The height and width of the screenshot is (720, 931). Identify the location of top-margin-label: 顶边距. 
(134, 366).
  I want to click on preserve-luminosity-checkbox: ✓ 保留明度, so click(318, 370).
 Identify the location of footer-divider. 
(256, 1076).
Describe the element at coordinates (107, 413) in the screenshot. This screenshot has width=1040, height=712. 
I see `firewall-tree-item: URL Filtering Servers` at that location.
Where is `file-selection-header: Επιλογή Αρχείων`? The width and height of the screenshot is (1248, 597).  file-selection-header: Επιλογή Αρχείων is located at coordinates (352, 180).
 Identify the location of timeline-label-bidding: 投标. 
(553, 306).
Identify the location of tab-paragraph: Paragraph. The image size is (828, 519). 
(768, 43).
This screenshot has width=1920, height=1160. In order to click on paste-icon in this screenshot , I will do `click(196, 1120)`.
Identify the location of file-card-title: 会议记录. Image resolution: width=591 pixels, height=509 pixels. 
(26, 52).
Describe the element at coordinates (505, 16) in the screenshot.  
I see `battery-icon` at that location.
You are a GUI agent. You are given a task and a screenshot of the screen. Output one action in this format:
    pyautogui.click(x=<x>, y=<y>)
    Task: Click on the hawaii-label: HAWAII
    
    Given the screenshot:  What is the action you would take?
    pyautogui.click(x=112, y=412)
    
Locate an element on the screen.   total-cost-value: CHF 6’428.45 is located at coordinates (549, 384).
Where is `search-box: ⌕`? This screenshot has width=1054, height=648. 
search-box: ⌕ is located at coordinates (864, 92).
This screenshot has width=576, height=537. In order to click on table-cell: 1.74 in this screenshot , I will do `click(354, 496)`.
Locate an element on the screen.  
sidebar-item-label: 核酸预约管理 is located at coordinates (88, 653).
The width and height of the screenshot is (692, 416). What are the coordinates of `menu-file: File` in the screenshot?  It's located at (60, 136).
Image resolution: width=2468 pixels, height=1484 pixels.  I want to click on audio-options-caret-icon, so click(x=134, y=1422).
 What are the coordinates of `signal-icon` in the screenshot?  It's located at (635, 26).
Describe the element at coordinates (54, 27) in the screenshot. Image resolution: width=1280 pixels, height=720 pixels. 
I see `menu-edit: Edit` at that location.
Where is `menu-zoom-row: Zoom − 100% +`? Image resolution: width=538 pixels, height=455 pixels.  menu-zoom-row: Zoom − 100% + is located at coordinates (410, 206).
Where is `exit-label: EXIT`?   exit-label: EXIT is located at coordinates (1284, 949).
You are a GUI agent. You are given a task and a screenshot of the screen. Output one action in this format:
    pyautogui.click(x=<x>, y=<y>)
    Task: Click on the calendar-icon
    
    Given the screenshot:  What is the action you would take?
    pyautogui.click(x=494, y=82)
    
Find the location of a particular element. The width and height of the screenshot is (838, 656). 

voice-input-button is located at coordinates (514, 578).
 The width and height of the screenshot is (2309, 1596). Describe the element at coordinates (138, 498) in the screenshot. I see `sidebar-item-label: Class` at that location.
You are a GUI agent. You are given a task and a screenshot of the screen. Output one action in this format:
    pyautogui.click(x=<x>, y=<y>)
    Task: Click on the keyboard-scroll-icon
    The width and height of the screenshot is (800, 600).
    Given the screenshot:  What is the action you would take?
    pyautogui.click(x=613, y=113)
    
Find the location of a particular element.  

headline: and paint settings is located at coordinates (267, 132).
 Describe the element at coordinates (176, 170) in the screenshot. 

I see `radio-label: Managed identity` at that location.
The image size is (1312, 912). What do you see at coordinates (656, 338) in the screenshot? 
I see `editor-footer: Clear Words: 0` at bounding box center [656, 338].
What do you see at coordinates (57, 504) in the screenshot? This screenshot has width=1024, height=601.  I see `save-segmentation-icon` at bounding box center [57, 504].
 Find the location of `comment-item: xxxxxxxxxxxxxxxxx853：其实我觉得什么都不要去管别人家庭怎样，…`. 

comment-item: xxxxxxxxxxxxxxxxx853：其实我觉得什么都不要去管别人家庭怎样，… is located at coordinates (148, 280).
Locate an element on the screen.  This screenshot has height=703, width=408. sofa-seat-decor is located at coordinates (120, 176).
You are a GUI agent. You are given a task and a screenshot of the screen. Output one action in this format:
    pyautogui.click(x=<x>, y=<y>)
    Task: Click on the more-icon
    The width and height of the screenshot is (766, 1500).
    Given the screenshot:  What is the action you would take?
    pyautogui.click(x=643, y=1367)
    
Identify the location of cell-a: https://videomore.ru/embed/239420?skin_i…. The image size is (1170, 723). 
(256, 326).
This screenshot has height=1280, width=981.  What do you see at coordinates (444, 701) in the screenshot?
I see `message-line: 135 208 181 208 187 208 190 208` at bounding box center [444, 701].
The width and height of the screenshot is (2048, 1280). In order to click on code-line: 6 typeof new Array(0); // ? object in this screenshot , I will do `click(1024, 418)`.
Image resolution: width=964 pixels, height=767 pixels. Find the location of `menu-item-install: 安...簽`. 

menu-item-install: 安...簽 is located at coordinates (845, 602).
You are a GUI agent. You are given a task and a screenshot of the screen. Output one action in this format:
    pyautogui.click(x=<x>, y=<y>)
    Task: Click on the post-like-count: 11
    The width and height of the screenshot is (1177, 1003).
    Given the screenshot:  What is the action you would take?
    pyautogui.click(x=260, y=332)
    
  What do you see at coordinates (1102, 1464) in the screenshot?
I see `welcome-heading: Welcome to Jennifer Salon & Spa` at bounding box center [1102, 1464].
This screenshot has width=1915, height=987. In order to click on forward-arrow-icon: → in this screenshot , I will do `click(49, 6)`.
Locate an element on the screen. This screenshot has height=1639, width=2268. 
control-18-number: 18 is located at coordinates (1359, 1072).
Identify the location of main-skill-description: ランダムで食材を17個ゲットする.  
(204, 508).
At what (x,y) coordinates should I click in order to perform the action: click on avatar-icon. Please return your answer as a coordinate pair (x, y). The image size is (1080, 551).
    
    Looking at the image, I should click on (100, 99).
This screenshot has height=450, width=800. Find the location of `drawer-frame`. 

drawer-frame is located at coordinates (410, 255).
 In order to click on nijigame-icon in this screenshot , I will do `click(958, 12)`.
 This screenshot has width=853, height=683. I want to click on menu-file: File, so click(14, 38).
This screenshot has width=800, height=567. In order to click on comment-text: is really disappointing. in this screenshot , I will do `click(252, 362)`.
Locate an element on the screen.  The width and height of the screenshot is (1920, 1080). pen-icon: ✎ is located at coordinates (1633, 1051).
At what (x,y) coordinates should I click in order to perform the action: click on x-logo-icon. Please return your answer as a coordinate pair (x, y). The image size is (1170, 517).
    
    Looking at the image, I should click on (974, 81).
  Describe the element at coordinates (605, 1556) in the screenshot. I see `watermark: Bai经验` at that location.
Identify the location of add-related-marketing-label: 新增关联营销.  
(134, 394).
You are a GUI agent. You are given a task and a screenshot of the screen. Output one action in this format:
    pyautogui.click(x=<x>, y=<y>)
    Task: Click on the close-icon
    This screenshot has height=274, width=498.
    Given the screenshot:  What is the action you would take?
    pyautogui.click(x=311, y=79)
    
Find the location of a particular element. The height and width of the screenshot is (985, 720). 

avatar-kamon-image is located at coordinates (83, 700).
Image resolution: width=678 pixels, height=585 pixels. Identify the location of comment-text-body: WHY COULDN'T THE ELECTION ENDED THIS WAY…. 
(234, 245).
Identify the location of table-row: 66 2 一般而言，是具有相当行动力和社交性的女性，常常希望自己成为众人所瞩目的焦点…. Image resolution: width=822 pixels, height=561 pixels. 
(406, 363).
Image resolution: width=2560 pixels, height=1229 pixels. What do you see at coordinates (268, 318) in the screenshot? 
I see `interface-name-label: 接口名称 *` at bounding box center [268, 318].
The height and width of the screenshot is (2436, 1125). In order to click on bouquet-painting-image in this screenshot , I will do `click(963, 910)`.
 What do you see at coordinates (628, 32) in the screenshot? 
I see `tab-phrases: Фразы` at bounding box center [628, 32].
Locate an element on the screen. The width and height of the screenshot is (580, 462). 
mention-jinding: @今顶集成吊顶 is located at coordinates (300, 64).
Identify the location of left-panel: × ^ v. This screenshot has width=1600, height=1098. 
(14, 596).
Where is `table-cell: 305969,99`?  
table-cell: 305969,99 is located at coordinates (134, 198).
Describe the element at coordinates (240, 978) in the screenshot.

What the task asks: Starting at the line that has "This screenshot has width=800, height=567." and stopping after the line that has "coordinates (1633, 1051).", copy those items out unchanged, character for character.

Answer section:
This screenshot has width=800, height=567. In order to click on comment-text: is really disappointing. in this screenshot , I will do `click(252, 362)`.
Locate an element on the screen.  The width and height of the screenshot is (1920, 1080). pen-icon: ✎ is located at coordinates (1633, 1051).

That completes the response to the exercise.